First, we need to initialize an instance of RtMidi and open a MIDI input port:
#include <RtMidi.h>
RtMidiIn midiIn;
midiIn.openPort(0); // Open the first MIDI input port
Next, we can set up a callback function that will be called whenever a MIDI message is received:
void midiCallback(double deltaTime, std::vector<unsigned char> *message, void *userData) {
// Extract MIDI message data
unsigned int messageType = message->at(0) & 0xF0;
unsigned int channel = message->at(0) & 0x0F;
unsigned int data1 = message->at(1);
unsigned int data2 = message->at(2);
// Handle MIDI message based on message type
switch (messageType) {
case 0x80: // Note off
// Process note-off event
break;
case 0x90: // Note on
// Process note-on event
break;
case 0xB0: // Control change
// Process control change event
break;
// Handle other MIDI message types
}
}
// Set the callback function
midiIn.setCallback(&midiCallback);
We are now ready to receive and handle MIDI messages in our audio processing application.
Mapping MIDI Events to Audio Parameters
To control audio processing parameters with MIDI, we need to map MIDI events to the desired parameters.

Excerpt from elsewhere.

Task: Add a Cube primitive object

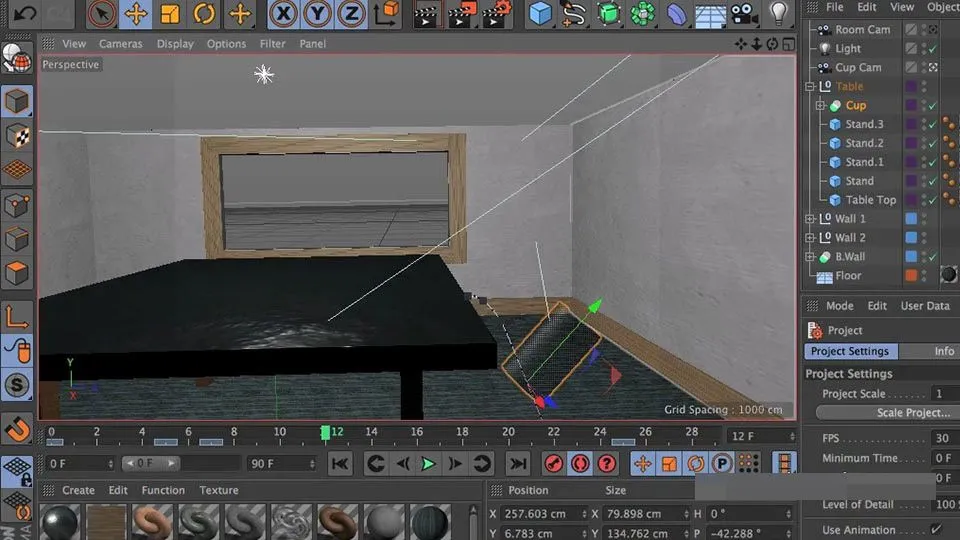Action: (541, 14)
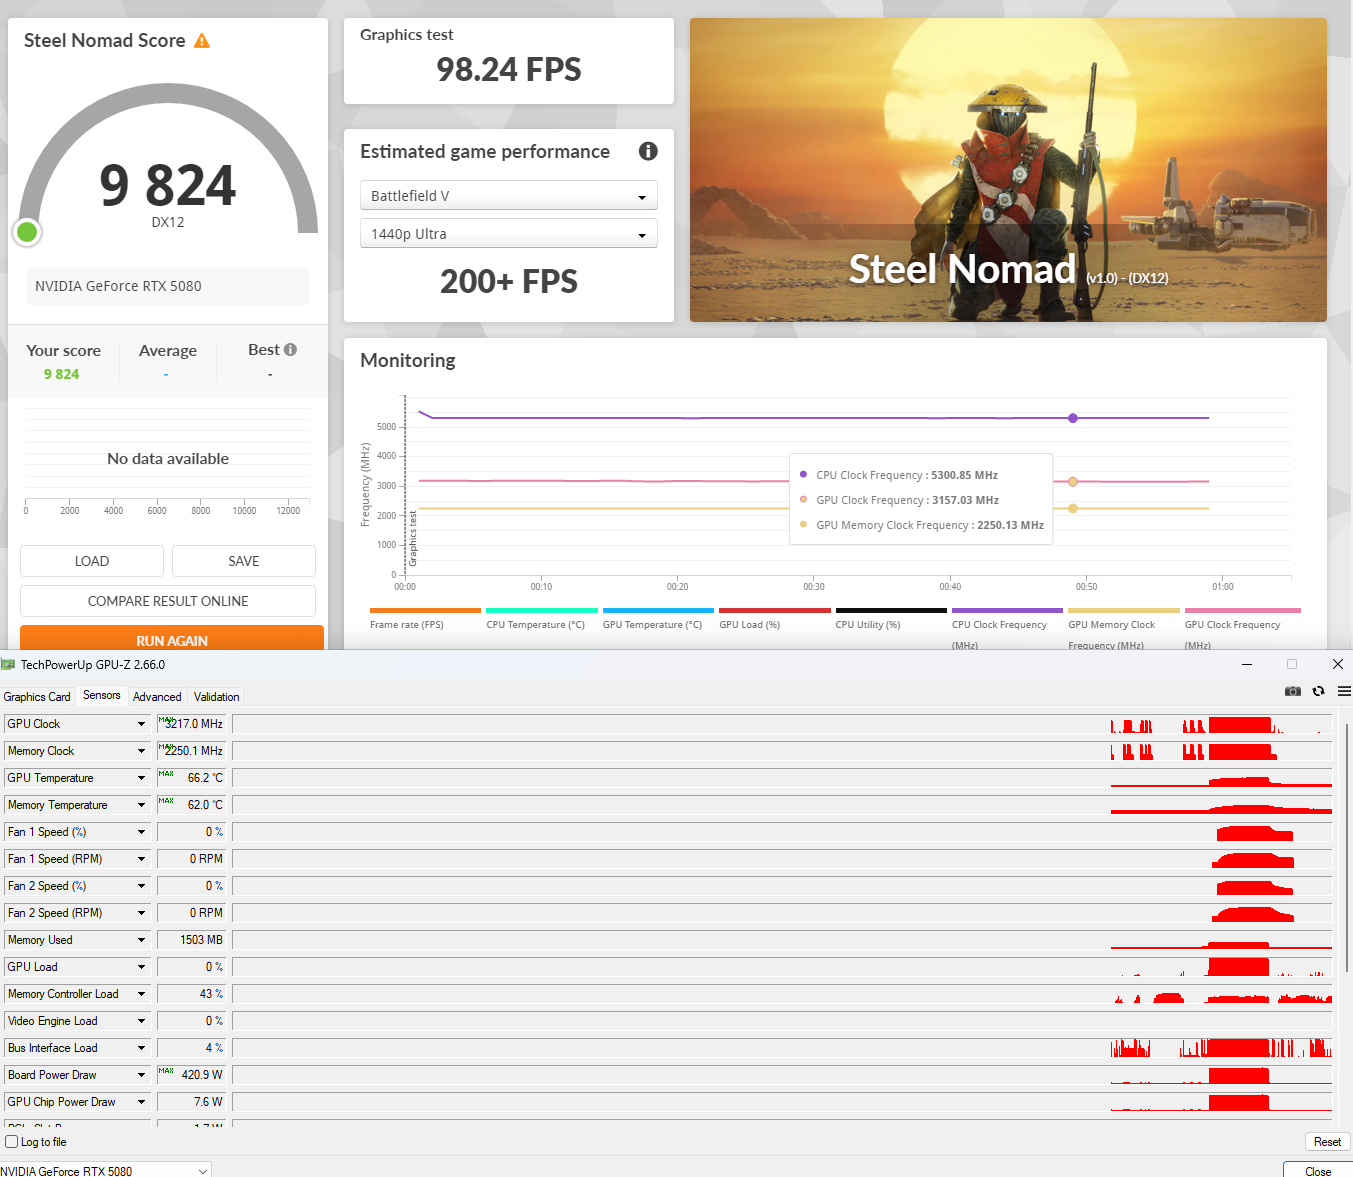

For example, we can map a MIDI control change event to the cutoff frequency of a filter.
Let’s say we have a Filter class with a setCutoffFrequency()
method. We can modify our midiCallback
function to update the cutoff frequency based on MIDI control change events:
void midiCallback(double deltaTime, std::vector<unsigned char> *message, void *userData) {
// ...
if (messageType == 0xB0) { // Control change
unsigned int controlNumber = data1;
unsigned int controlValue = data2;
if (controlNumber == 1) { // MIDI control change number 1
// Map control value (0-127) to cutoff frequency range (20Hz-20kHz)
float cutoffFrequency = (controlValue / 127.0f) * (20000.0f - 20.0f) + 20.0f;
// Update the cutoff frequency of the filter
filter.setCutoffFrequency(cutoffFrequency);
}
}
}
By mapping MIDI control change events to audio processing parameters, we can dynamically control various aspects of our audio application in real-time.
Conclusion
Integrating MIDI controllers in audio processing applications opens up new possibilities for musicians and producers. By handling MIDI input using libraries like RtMidi and mapping MIDI events to audio parameters, we can create interactive and expressive music applications.
With this guide, you should have a basic understanding of how to implement MIDI controllers in your C++ audio processing projects. So go ahead and start exploring the exciting world of MIDI-controlled audio applications!